Facebook's plans to assimilate the three services was first reported by The New York Times this month. Nick Clegg, Facebook's global policy and communications chief, laid out some of the issues Facebook needs to overcome earlier this week. He told an audience in Brussels:
"We haven't worked out how that will work, whether it's workable, what regulators may or may not think about it before they jump to any conclusions, what you would need to do, how you make that work in the data infrastructure, how much data integration you need between them."
Zuckerberg said he was excited to roll out end-to-end encryption - which is currently a WhatsApp defining feature - across the new, unified service.
"People really like this in WhatsApp. I think it's the - it's the direction that we should be going in with more things in the future.
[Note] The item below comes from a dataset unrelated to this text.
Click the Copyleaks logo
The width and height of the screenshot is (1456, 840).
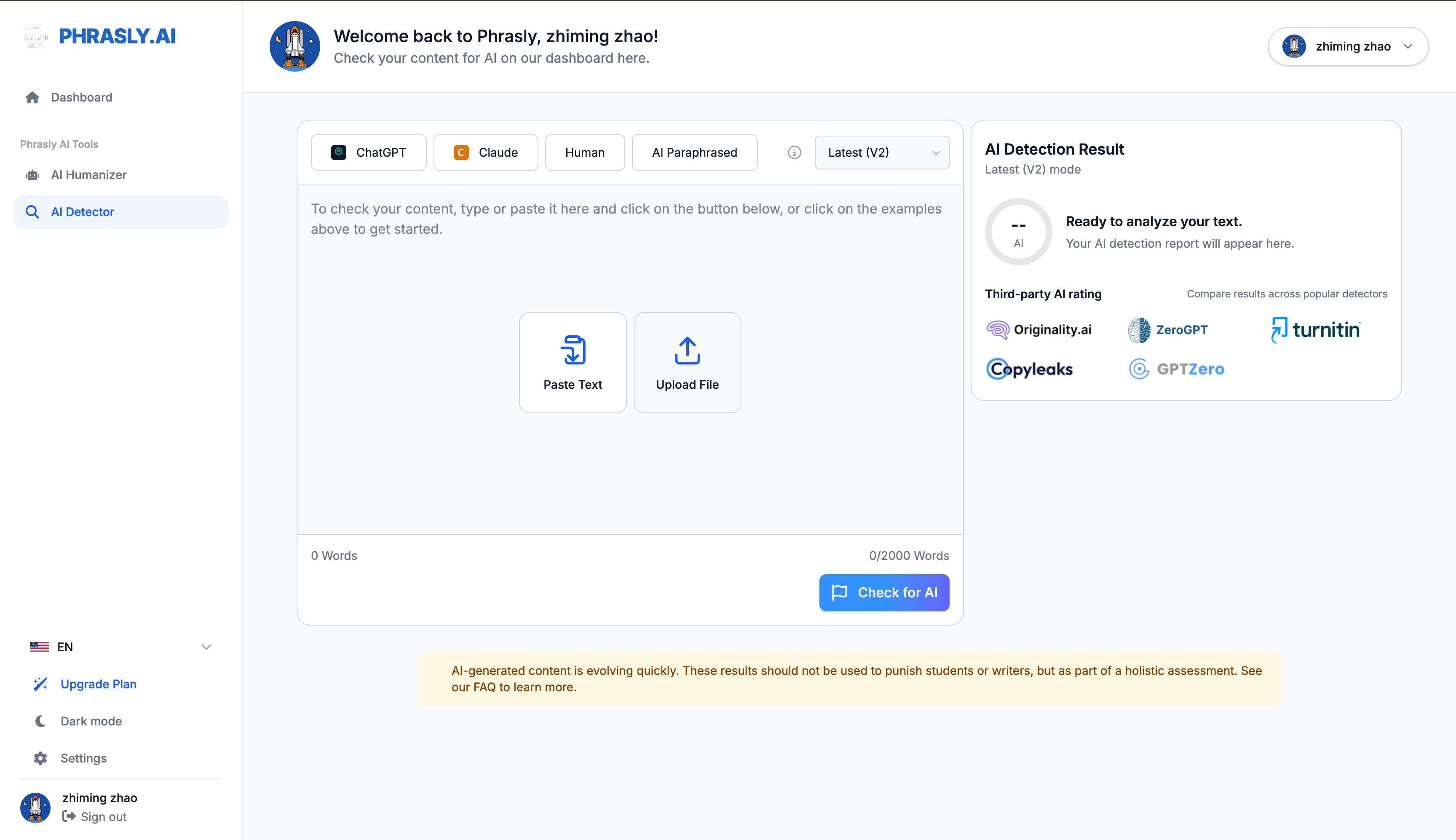point(1030,369)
I think there's an opportunity to use the work that we have done with WhatsApp there rather than doing it in different ways in the different messaging experiences," he said.
Facebook bought WhatsApp in 2014, and its cofounders Brian Acton and Jan Koum left Facebook in 2017 and 2018 respectively. Media reports said Koum and Acton had clashed with Facebook top brass over user privacy.
Instagram's founders Kevin Systrom and Mike Krieger also left the company in September 2018, and reports suggested that clashes arose after Facebook dialled back the autonomy it had once promised Instagram.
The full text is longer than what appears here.